▶ What to produce
Please quote the part of the article on Mike DeGruy starting with "Mike DeGruy, CALS" and going on through "near Sydney, Australia.", word for word.

▶ Exercise text
+===+

Mike DeGruy, CALS 2010-11 Distinguished Alumnus, has died in helicopter crash
Michael V. DeGruy, 60, world renowned award-winning nature cinematographer and marine scientist, died Friday, Feb. 4 in a helicopter crash in Australia, according to information from National Geographic as reported by the L.A. Times. DeGruy and Australian television writer-producer Andrew Wight, 52, who reportedly piloted the aircraft, both died when their helicopter crashed soon after takeoff from an airport in Nowra, near Sydney, Australia.
DeGruy graduated in 1975 with a degree in zoology from N.C. State University, where he was an All-America diver. In 2010 he was honored along with Dr. Prabhu Pingali as Distinguished Alumni of the College of Agriculture and Life Sciences, for their commitment to the land-grant principle of service to community, state and nation.

+===+

▶ Given information
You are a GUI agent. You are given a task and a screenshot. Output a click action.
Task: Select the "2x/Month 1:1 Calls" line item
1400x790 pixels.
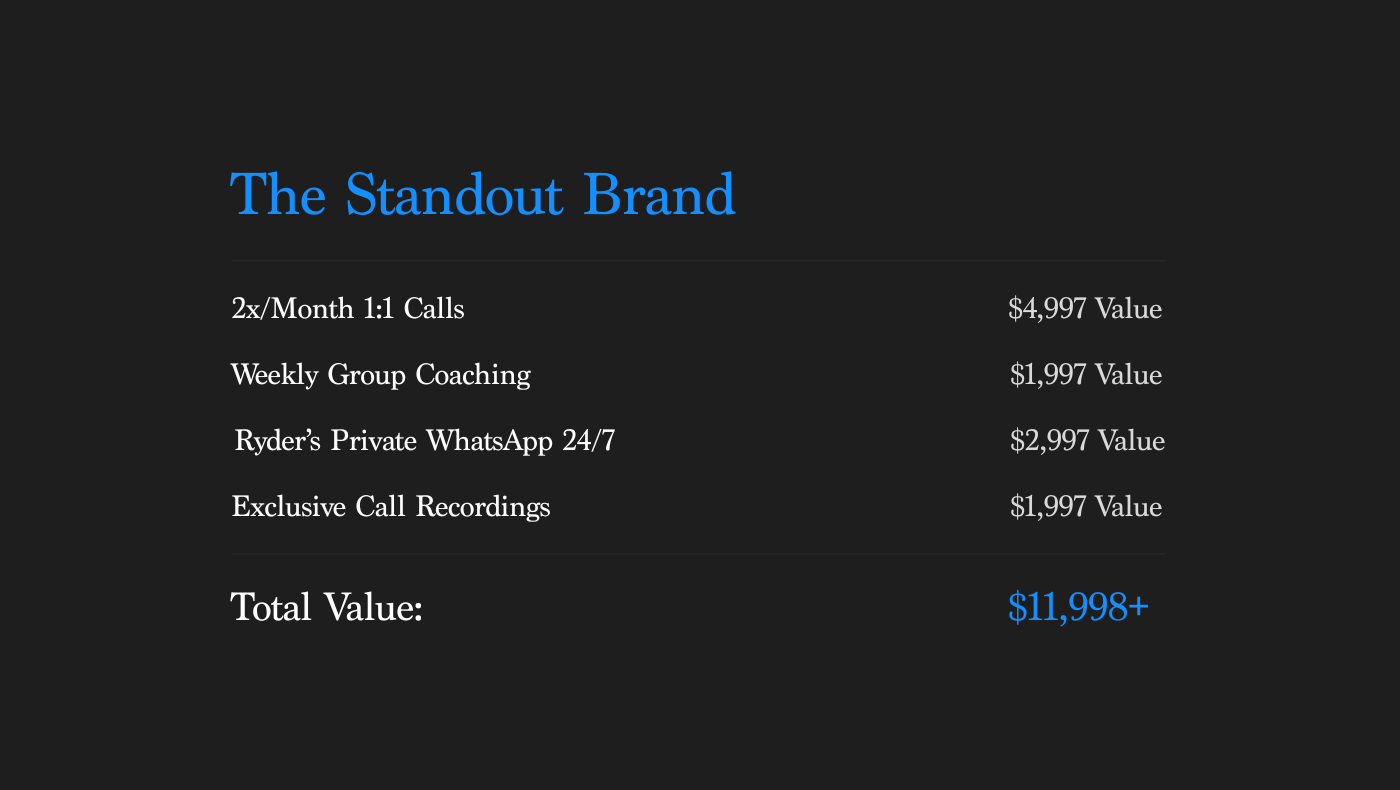tap(348, 309)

+===+

▶ Solution below
Mike DeGruy, CALS 2010-11 Distinguished Alumnus, has died in helicopter crash
Michael V. DeGruy, 60, world renowned award-winning nature cinematographer and marine scientist, died Friday, Feb. 4 in a helicopter crash in Australia, according to information from National Geographic as reported by the L.A. Times. DeGruy and Australian television writer-producer Andrew Wight, 52, who reportedly piloted the aircraft, both died when their helicopter crashed soon after takeoff from an airport in Nowra, near Sydney, Australia.